New York City's proposed congestion pricing plan would help raise billions of dollars for mass transit projects and provide traffic congestion and air quality benefits throughout the region. Yet to hear some politicians tell it, congestion pricing is nothing but a "regressive tax" which would impact "working stiffs" who must drive to their jobs.
But how many workers in these politicians' districts would actually be affected by a congestion pricing fee? No matter where you look and how you slice it - by county or by local, state, or federal legislative district - the answer is: Not many.
An examination of 2000 Census data, done by the Tri-State Campaign and the Pratt Center for Community Development, shows that the vast majority of commuters in New York City and the surrounding counties would not be affected by a congestion pricing fee because they do not drive alone to the proposed congestion pricing zone (Manhattan below 60th Street).
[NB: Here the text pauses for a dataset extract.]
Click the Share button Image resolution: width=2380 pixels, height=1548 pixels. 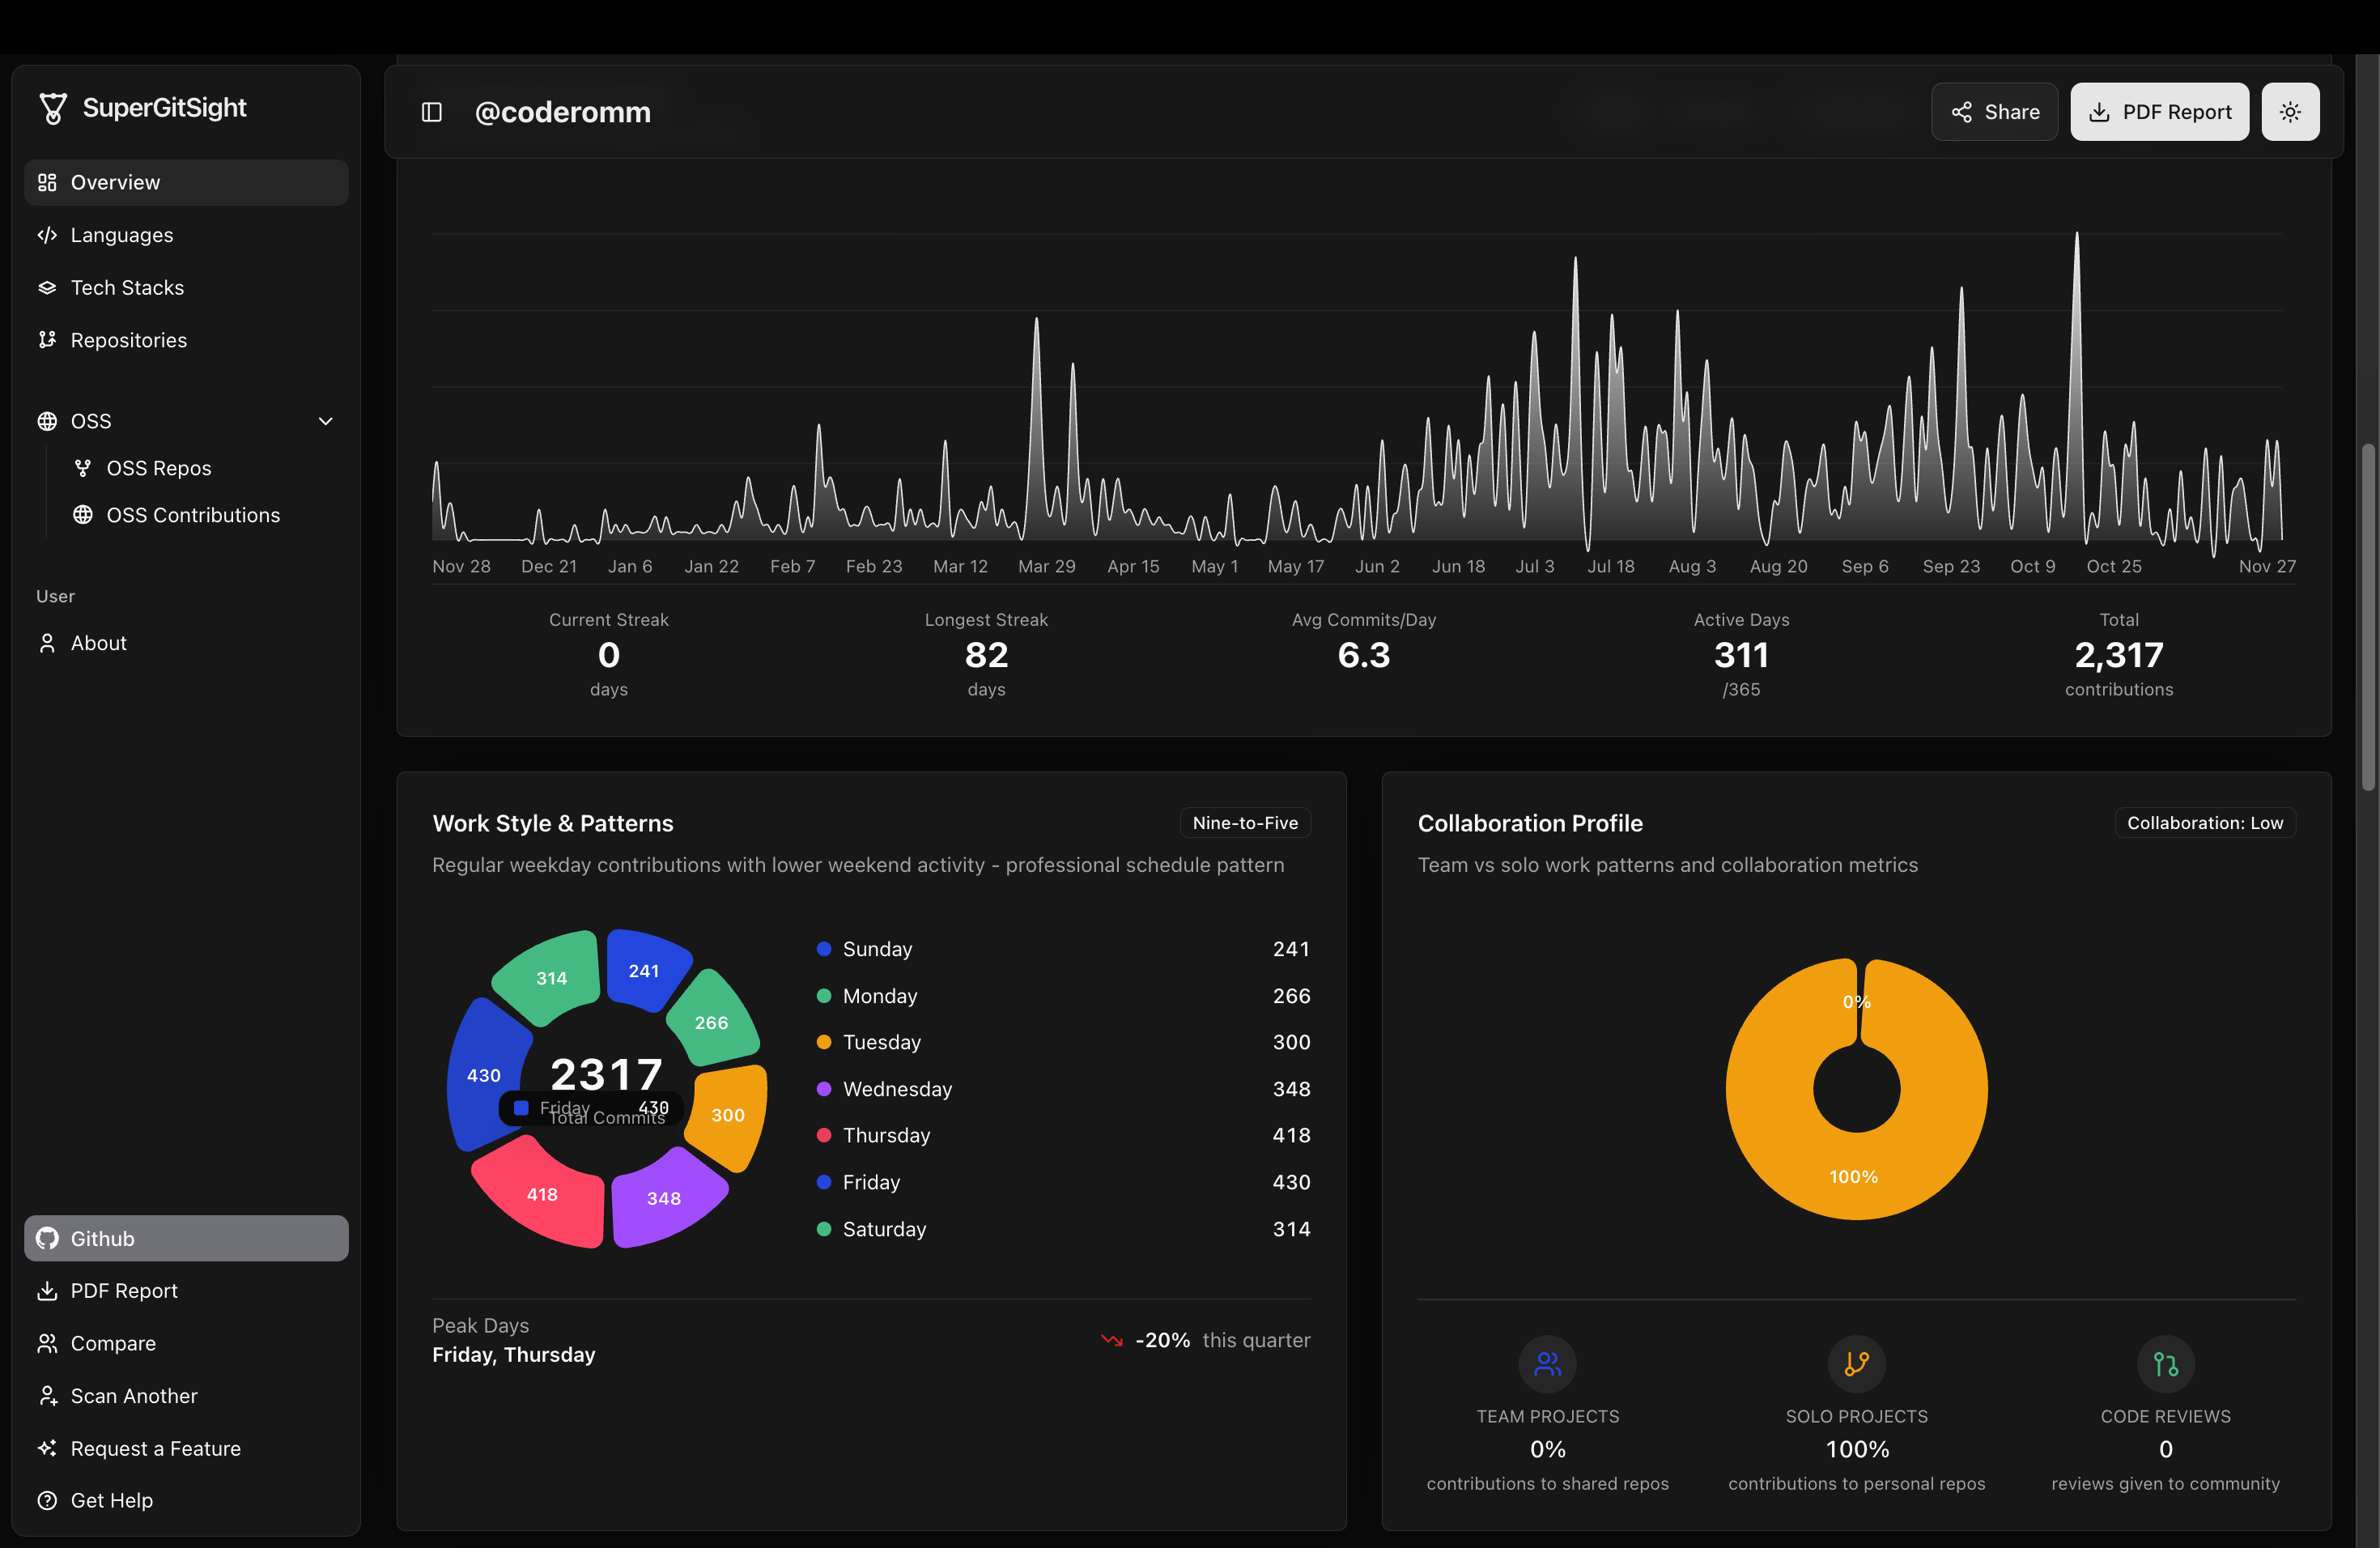coord(1994,112)
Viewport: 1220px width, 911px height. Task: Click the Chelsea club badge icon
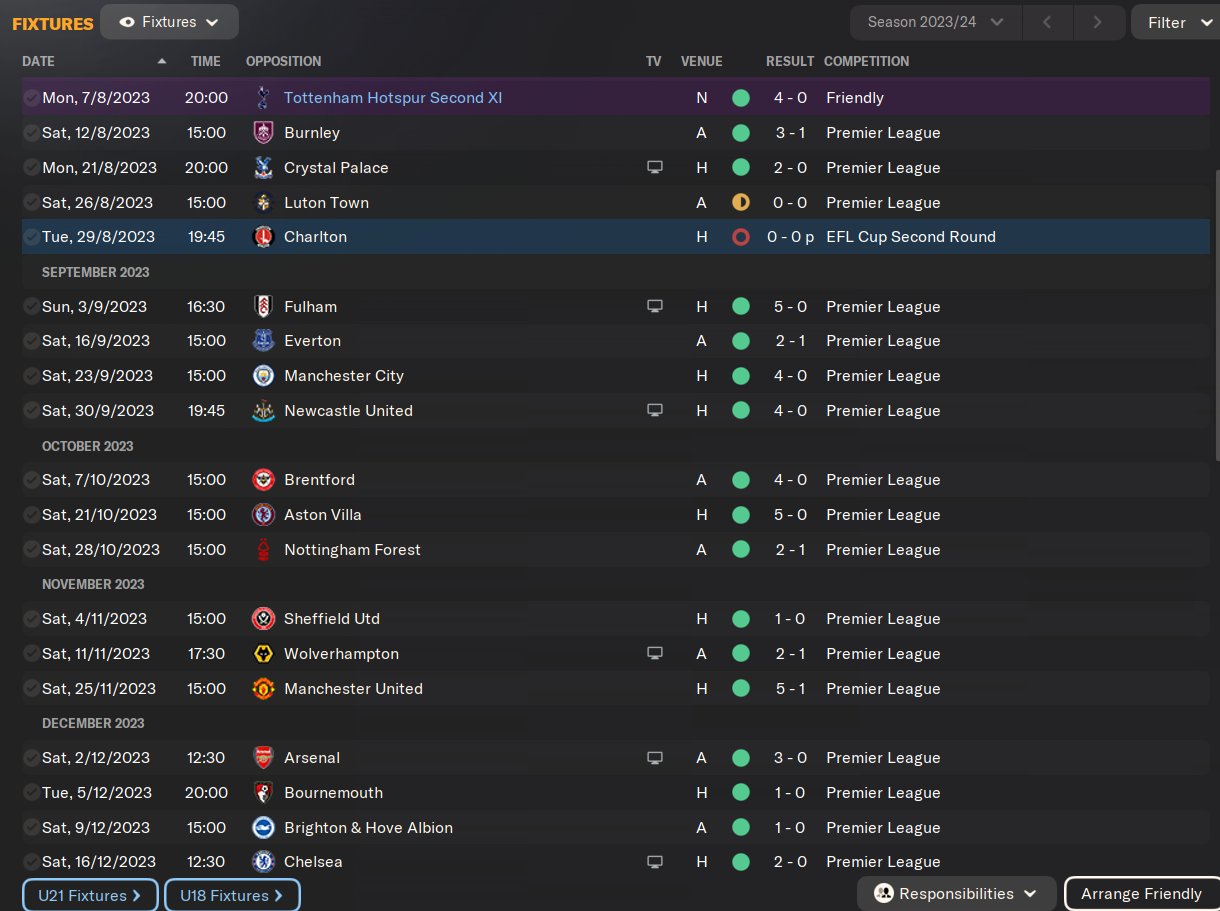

The analysis also shows that vehicle-owning households throughout the region are wealthier than households without access to a vehicle. These trends hold true not only in Manhattan but in the outer boroughs, in New Jersey, on Long Island, and in Rockland, Westchester, and Putnam counties.
The fact sheets contain, for each county or legislative district, a breakdown of commuting patterns by mode and destination, vehicle ownership statistics, and the average incomes of vehicle-owning households and non-vehicle-owning households.